Pixel coordinate grounding data
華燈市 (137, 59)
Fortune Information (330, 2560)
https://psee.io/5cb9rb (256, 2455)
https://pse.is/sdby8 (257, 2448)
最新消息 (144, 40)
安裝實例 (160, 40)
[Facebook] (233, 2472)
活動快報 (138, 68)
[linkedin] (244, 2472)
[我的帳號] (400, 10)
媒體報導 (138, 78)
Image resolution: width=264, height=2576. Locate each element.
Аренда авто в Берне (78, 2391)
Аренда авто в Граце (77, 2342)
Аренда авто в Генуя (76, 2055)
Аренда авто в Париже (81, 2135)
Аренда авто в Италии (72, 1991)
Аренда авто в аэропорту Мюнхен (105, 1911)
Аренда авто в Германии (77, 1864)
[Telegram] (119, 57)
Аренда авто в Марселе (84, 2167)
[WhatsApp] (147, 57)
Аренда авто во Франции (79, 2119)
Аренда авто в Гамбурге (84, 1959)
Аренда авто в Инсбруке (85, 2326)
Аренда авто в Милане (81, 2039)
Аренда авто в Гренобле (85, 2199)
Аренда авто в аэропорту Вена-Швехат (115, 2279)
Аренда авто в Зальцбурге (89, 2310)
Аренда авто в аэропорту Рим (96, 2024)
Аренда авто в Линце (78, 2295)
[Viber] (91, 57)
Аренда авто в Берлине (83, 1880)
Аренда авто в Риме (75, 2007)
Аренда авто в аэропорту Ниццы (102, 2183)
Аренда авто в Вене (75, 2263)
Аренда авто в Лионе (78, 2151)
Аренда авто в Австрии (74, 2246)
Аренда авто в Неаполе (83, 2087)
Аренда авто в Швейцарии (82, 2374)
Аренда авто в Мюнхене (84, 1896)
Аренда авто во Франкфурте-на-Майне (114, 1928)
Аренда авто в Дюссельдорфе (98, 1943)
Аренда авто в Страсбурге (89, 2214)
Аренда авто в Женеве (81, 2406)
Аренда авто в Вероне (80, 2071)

- **WHAT YOU WILL DO**
Only one stretch of the data is wanted: the lines from the one with "Аренда авто в Париже (81, 2135)" through the last, repeated exactly.

- **RESPONSE**
Аренда авто в Париже (81, 2135)
Аренда авто в Италии (72, 1991)
Аренда авто в аэропорту Мюнхен (105, 1911)
Аренда авто в Германии (77, 1864)
[Telegram] (119, 57)
Аренда авто в Марселе (84, 2167)
[WhatsApp] (147, 57)
Аренда авто во Франции (79, 2119)
Аренда авто в Гамбурге (84, 1959)
Аренда авто в Инсбруке (85, 2326)
Аренда авто в Милане (81, 2039)
Аренда авто в Гренобле (85, 2199)
Аренда авто в аэропорту Вена-Швехат (115, 2279)
Аренда авто в Зальцбурге (89, 2310)
Аренда авто в аэропорту Рим (96, 2024)
Аренда авто в Линце (78, 2295)
[Viber] (91, 57)
Аренда авто в Берлине (83, 1880)
Аренда авто в Риме (75, 2007)
Аренда авто в аэропорту Ниццы (102, 2183)
Аренда авто в Вене (75, 2263)
Аренда авто в Лионе (78, 2151)
Аренда авто в Австрии (74, 2246)
Аренда авто в Неаполе (83, 2087)
Аренда авто в Швейцарии (82, 2374)
Аренда авто в Мюнхене (84, 1896)
Аренда авто во Франкфурте-на-Майне (114, 1928)
Аренда авто в Дюссельдорфе (98, 1943)
Аренда авто в Страсбурге (89, 2214)
Аренда авто в Женеве (81, 2406)
Аренда авто в Вероне (80, 2071)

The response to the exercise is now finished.